Jean-Francois Lyotard

born August
10, 1924, Versailles, France
died April 21, 1998, Paris
French
philosopher and leading figure in the
intellectual movement known as
postmodernism.
As a youth,
Lyotard considered becoming a monk, a
painter, and a historian. After studying at
the Sorbonne, he completed an agrégation
(teaching degree) in philosophy in 1950 and
joined the faculty of a secondary school in
Constantine, Algeria. In 1954 he became a
member of Socialisme ou Barbarie (“Socialism
or Barbarism”), an anti-Stalinist socialist
group, contributing essays to its journal
(also called Socialisme ou barbarie) that
were vehemently critical of French colonial
involvement in Algeria.

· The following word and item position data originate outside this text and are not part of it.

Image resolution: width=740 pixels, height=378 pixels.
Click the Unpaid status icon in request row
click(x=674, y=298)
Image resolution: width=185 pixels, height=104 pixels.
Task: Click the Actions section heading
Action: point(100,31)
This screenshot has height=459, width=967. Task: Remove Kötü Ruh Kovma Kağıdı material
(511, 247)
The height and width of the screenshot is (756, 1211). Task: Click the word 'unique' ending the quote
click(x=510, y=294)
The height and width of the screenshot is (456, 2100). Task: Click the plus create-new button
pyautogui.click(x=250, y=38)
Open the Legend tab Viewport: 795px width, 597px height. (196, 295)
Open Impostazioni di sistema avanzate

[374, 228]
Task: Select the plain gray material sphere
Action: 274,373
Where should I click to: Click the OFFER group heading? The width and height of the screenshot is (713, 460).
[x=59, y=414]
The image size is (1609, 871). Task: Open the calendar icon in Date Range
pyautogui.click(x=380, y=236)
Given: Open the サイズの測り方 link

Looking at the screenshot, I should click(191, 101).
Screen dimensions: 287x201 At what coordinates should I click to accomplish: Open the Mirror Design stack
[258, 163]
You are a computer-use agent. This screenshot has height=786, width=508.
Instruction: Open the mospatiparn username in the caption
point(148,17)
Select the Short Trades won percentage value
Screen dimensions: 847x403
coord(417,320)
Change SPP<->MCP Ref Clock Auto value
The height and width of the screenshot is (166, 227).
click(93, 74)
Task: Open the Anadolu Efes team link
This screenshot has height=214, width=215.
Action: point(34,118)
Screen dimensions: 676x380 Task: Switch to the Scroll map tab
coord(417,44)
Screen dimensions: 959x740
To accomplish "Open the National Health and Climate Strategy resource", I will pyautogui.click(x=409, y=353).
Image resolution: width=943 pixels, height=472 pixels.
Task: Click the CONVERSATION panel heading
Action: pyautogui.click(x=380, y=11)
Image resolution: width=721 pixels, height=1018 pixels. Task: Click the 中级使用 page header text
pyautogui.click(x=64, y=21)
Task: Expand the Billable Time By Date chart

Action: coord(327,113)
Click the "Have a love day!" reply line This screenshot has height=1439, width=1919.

In 1966 he began
teaching philosophy at the University of
Paris X (Nanterre); in 1970 he moved to the
University of Paris VIII
(Vincennes–Saint-Denis), where he was
appointed professor emeritus in 1987. In the
1980s and ’90s he taught widely outside
France. He was professor of French at the
University of California, Irvine, from 1993
and professor of French and philosophy at
Emory University in Atlanta, Georgia, U.S.,
from 1995.
In his
first major philosophical work,
Discourse/Figure (1971), Lyotard
distinguished between the meaningfulness of
linguistic signs and the meaningfulness of
plastic arts such as painting and sculpture.
He argued that, because rational thought or
judgment is discursive and works of art are
inherently symbolic, certain aspects of
artistic meaning—such as the symbolic and
pictorial richness of painting—will always
be beyond reason’s grasp. In Libidinal
Economy (1974), a work very much influenced
by the Parisian student uprising of May
1968, Lyotard claimed that “desire” always
escapes the generalizing and synthesizing
activity inherent in rational thought;
instead, reason and desire stand in a
relationship of constant tension.
In his
best-known and most influential work, The
Postmodern Condition (1979), Lyotard
characterized the postmodern era as one that
has lost faith in all grand, totalizing
“metanarratives”—the abstract ideas in terms
of which thinkers since the time of the
Enlightenment have attempted to construct
comprehensive explanations of historical
experience. Disillusioned with the grandiose
claims of metanarratives such as “reason,”
“truth,” and “progress,” the postmodern age
has turned to smaller, narrower petits
récits (“little narratives”), such as the
history of everyday life and of marginalized
groups. In his most important philosophical
work, The Differend: Phrases in Dispute
(1983), Lyotard compared discourses to
“language games,” a notion developed in the
later work of Ludwig Wittgenstein
(1889–1951); like language games, discourses
are discrete systems of rule-governed
activity involving language. Because there
is no common set of assumptions in terms of
which their conflicting claims or viewpoints
can be adjudicated (there is no universal
“reason” or “truth”), discourses are for the
most part incommensurable. The basic
imperative of postmodern politics,
therefore, is to create communities in which
the integrity of different language games is
respected—communities based on
heterogeneity, conflict, and “dissensus.”